Mischen mit und für Gehörschutz?

  • Zitat von "simonstpauli"


    Was bei erhöhten Schalldruckpegeln auch zum Tragen kommt ist das Clipping des Gehörs selbst. Mit Gehörschutz ist man oft aus dem Clipping-Bereich wieder raus und kann so genau das hören, was gemeint ist (ob einem das dann unbedingt gefällt, ist noch eine andere Frage), zusätzlich hat man noch das Körpergefühl.

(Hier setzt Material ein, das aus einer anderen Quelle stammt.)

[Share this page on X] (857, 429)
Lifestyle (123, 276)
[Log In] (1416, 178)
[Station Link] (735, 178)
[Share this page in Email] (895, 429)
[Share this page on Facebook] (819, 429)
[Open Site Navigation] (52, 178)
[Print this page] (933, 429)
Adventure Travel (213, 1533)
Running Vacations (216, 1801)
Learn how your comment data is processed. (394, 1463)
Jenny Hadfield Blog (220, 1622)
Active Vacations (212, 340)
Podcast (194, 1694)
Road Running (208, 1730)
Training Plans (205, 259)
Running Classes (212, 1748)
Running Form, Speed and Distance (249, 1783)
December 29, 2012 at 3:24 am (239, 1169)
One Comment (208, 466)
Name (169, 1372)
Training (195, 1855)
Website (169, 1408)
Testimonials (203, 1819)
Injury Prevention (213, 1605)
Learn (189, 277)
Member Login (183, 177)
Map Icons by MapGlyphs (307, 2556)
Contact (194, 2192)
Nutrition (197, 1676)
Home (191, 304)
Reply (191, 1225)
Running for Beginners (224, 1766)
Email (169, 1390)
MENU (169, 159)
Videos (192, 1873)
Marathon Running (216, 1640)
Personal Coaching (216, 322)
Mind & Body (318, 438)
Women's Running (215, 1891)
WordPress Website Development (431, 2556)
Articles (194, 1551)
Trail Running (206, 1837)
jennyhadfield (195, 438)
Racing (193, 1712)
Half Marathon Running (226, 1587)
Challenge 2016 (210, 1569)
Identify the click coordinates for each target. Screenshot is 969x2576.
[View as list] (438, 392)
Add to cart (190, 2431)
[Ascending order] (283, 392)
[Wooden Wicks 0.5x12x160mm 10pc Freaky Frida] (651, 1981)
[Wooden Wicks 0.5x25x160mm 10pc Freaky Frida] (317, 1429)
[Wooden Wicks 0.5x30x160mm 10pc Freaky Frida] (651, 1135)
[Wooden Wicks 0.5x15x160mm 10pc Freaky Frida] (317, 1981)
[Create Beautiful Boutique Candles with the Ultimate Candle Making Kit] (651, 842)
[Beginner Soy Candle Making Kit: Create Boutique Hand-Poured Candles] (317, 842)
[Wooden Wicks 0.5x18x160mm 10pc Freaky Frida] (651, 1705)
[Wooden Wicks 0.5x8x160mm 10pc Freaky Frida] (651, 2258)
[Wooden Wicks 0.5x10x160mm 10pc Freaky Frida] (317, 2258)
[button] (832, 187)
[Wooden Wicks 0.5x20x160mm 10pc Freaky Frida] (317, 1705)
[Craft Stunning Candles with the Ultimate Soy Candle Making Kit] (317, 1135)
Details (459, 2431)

    Richtig, das ist ein Punkt, der häufig vergessen wird. Ein weiteres Problem ist der Gewöhnungseffekt.
    Ich mische daher meistens mit Gehörschutz (persönlich angenehmer), nehme aber etwa alle zwei Minuten den Gehörschutz heraus und kontrolliere Lautstärke und Klang. Mit frischen Ohren hört man besser.

  • Hallo,


    für mich wäre mischen (FOH) mit Gehörschutz ein absolutes No Go! Wenn einem Techniker sein eigener Sound zu laut ist muss er leiser machen oder er soll sich einen anderen Job suchen.
    Ich mische seit fast 40 Jahren Live Bands und bin nie auf die Idee gekommen mir am FOH einen Gehörschutz zu verpassen.

  • Es gibt halt auch Räume, die machen dich einfach fertig. Overheads aus, HiHat aus, Gitarren je nach Bühnenlautstärke auch aus, Snare auch, dann einfach untenrum anfüttern, Stimmen irgendwie drüber und Bier trinken gehen. Manchmal isses einfach so. Die meisten kleineren Hallen bieten übrigens nach aufwändiger Renovierung genau diese Eigenschaften. Hat man gut gemacht.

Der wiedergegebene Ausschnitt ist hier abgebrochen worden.